After actions by the State of Alabama to prevent implementation of this order, the Macon County plaintiffs filed an amended and supplemental complaint in February 1964 alleging that the Alabama State Board of Education, its members, the State Superintendent, and the Governor as president of the state board, had asserted general control and supervision over all public schools in the State in order to maintain a de jure segregated school system. The court found that it was the policy of the State to promote and encourage a dual school system based on race, and the state officials were made defendants. Lee v. Macon County Bd. of Educ., 231 F. Supp. 743 (M.D. Ala. 1964) (three-judge court) (per curiam). In subsequent orders, the Lee Court ordered the State Superintendent of Education to require school district throughout the State, including Opelika City, to desegregate its schools. Lee v. Macon County Bd. of Educ., 292 F. Supp. 363 (M.D. Ala. 1968); Lee v. Macon County Bd. of Educ., 267 F. Supp. 458 (M.D. Ala. 1967) (three-judge court) (per curiam).

A desegregation plan for the Opelika City School System was filed on December 1, 1969, and the plan was accepted as modified by the court on January 22, 1970. On June 24, 1970, the three-judge court in Lee transferred the jurisdiction over 35 school boards involved in the Lee litigation, including the Opelika City Board of Education, to a single district judge of the United States District Court for the Middle District of Alabama, where the school districts were located.

On September 7, 1977, on motion of the United States, the Opelika City litigation was consolidated with parallel desegregation litigation in the Auburn City and Lee County School Systems to address the issue of racial isolation in the Loachapoka (Lee County) area, which had contained the historically black high school for all three school systems. By order of August 15, 1978, the court denied the United States' motion to modify its prior orders to require Auburn and Opelika to share liability with Lee County for Loachapoka's isolation; the court's order was affirmed by the Court of Appeals for the Eleventh Circuit on May 8, 1981.

B. School District Profile

The Opelika City School System operates eight schools and enrolls approximately 4,400 students. There are three primary schools (K-2), three intermediate schools (3-5), one middle school (6-8), one high school (9-12) and an alternative school. The alternative school provides educational experiences for students with disciplinary challenges and at-risk students. Each of the eight schools is predominately black and the system has a free and reduced lunch rate that exceeds 50 %. At the time of the entry of the 1998 consent decree (discussed below), the district enrolled approximately 4,533 students, 2,641 (59 %) black, 1,892 (41 %) white, and 75 (2 %) other. Currently, the district enrolls 4,398 students, 2,684 (61 %) black, 1,610 (39%) white, and 104 (2 %) other.

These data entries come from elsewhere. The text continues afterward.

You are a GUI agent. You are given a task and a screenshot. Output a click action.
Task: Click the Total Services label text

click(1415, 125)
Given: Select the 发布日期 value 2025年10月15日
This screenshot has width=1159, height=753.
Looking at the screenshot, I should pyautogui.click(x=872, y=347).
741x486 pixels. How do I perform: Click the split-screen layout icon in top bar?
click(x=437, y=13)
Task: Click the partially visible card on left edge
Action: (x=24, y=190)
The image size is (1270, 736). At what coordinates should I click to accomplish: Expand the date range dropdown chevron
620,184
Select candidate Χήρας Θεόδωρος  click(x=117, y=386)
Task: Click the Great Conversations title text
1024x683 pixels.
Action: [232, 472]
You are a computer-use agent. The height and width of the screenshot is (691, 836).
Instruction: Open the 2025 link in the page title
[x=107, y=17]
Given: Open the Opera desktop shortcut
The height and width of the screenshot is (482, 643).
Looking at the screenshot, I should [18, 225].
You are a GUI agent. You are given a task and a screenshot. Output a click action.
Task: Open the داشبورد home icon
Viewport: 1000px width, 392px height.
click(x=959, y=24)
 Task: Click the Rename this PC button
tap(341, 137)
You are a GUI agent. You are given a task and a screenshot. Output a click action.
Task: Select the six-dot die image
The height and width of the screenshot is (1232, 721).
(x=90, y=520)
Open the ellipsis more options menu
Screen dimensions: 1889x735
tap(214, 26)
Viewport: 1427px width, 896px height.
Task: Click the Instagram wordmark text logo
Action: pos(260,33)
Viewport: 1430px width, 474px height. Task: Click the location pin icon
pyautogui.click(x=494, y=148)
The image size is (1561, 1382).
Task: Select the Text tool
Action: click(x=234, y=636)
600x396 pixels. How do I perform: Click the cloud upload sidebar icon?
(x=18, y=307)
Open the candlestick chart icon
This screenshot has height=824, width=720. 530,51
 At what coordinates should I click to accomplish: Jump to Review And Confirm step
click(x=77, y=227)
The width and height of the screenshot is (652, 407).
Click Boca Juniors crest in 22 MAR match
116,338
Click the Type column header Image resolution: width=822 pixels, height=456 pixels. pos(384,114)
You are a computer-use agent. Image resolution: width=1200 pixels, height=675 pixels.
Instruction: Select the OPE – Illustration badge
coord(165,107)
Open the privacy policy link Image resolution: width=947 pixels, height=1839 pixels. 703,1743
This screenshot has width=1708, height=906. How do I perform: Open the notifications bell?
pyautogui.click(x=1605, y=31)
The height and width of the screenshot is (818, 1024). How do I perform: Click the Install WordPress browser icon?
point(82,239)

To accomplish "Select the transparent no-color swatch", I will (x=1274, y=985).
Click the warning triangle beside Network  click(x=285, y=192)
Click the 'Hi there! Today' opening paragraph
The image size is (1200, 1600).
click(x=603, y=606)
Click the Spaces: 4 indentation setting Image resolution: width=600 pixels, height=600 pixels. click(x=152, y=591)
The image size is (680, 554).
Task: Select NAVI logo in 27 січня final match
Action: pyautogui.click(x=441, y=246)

C. The 1998 Consent Decree

On February 12, 1997, this court entered an order affecting eleven school systems, stating that the court was "of the opinion that the parties should now move toward `unitary status' . . . and for the termination of the litigation [for the school systems] in these cases." The court ordered the parties to confer to determine:

"(a) Whether, in any of the areas set forth in Green v. County School Board of New Kent, 391 U.S. 430, 88 S.Ct. 1689 (1968), the defendants have achieved unitary status and, if so, whether the court may relinquish jurisdiction as to these areas. Freeman v. Pitts, 503 U.S. 467, 112 S.Ct. 1430 (1992) [These areas are: student attendance patterns, faculty, staff, transportation, extracurricular activities and facilities (footnote omitted)].
"(b) Whether there are Green or other areas as to which the plaintiff parties claim that the defendants have not eliminated the vestiges of prior de jure segregation.
"(c) Whether the parties can amicably develop a procedure through which the school system can achieve unitary status."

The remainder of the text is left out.